New owner of Portland Mercury, The Stranger promises no layoffs
Published 1:50 pm Wednesday, July 31, 2024
- The website of the Portland Mercury is shown on a smartphone on Monday.
The new owner of the Portland Mercury and its Seattle sibling publication, The Stranger, says he will seek to grow the companies by boosting philanthropic support and revenue from their events business.
The media executive who led the purchase of the Portland Mercury and Seattle’s The Stranger said Tuesday he won’t cut any jobs, promising to expand the alternative publications and preserve their editorial independence.
“There were no layoffs,” said Brady Walkinshaw, formerly a Democratic lawmaker in Washington state and CEO of the online environmental publication Grist. “Everyone will be offered positions in the new company.”
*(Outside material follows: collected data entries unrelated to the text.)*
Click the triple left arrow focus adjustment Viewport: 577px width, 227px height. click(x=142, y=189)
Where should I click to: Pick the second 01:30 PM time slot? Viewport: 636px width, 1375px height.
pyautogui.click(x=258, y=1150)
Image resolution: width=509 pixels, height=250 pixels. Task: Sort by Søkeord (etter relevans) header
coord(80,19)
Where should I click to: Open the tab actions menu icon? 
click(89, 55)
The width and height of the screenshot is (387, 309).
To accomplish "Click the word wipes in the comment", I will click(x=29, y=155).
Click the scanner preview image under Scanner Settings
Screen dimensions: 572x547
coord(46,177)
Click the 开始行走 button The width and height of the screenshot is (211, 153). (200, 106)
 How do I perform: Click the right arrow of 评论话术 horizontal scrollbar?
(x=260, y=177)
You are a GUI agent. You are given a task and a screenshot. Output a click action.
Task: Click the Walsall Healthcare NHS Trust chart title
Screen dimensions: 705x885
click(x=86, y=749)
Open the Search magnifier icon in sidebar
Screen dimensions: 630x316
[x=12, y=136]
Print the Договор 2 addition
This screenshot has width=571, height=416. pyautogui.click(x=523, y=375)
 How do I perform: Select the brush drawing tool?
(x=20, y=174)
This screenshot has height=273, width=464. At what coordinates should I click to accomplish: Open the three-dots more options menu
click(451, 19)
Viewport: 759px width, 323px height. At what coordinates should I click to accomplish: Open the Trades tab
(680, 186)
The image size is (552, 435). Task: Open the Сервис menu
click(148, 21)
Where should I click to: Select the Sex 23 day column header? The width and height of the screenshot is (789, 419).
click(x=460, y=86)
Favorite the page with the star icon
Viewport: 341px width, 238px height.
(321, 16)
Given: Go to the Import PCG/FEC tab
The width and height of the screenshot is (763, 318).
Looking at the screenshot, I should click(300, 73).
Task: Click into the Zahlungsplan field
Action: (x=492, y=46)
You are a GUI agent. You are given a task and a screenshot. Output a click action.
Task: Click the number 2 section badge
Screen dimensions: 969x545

A newly formed ownership group called Noisy Creek will own both the Portland and Seattle publications, plus an events publication called EverOut and an affiliated ticketing business, Bold Type Tickets. They had previously been owned by Index Newspapers.
Noisy Creek declined to discuss terms of its acquisition or say whether it has taken on debt to finance the deals.
The company will employ 40 people in Seattle and Portland with a budget between $5 million to $10 million across Noisy Creek, Walkinshaw said, and will remain a for-profit operation. The Mercury will retain founding editor Wm. Steven Humphrey while The Stranger has hired Hannah Murphy Winter, formerly at Rolling Stone, as editor-in-chief.
Noisy Creek plans to diversify the papers’ revenue stream by attracting philanthropic support and expanding business in ticketing, movie festivals and live events, according to Walkinshaw.
“From Day One we will be growing,” he said.
Index Media Union, which represents 16 workers at the two papers, was guarded in its initial reaction to the publications’ sale Monday but was more optimistic after hearing directly from Walkinshaw on Tuesday morning.
“I am excited about having new resources and how those could help support our workers,” said Taylor Griggs, news reporter at the Portland Mercury. “I’m also very interested in the prospect of adding editorial staff.”
The Stranger and the Mercury unionized earlier this year but haven’t negotiated their first contract yet. Griggs said that process and the terms of Noisy Creek’s deal with workers will be important tests for the new ownership.
“We’re very focused on that in the upcoming months,” Griggs said.
The news business has been under extreme pressure over the last 20 years as pressure from online advertising undercut the core of the industry’s revenue base. Big chains like Gannett have slashed the editorial departments in Salem, Eugene and other cities. Oregon newspapers have lost three-quarters of their jobs this century.
Formerly free weeklies, The Stranger and Mercury now operate primarily online. The Stranger publishes a print edition about eight times a year, and the Mercury publishes occasional special themed editions.
Dozens of Northwest papers have changed hands already this year, and EO Media, which owns The Bulletin and 15 publications in smaller communities in Oregon and Washington, put itself up for sale last month.
New ownership hasn’t solved the underlying economic challenges facing the industry. Carpenter Media, the chain that bought papers this year from Alaska to Everett, Washington, to Prineville, laid off staff shortly after taking ownership. The job losses included at least a half dozen at former Pamplin Media papers in Oregon.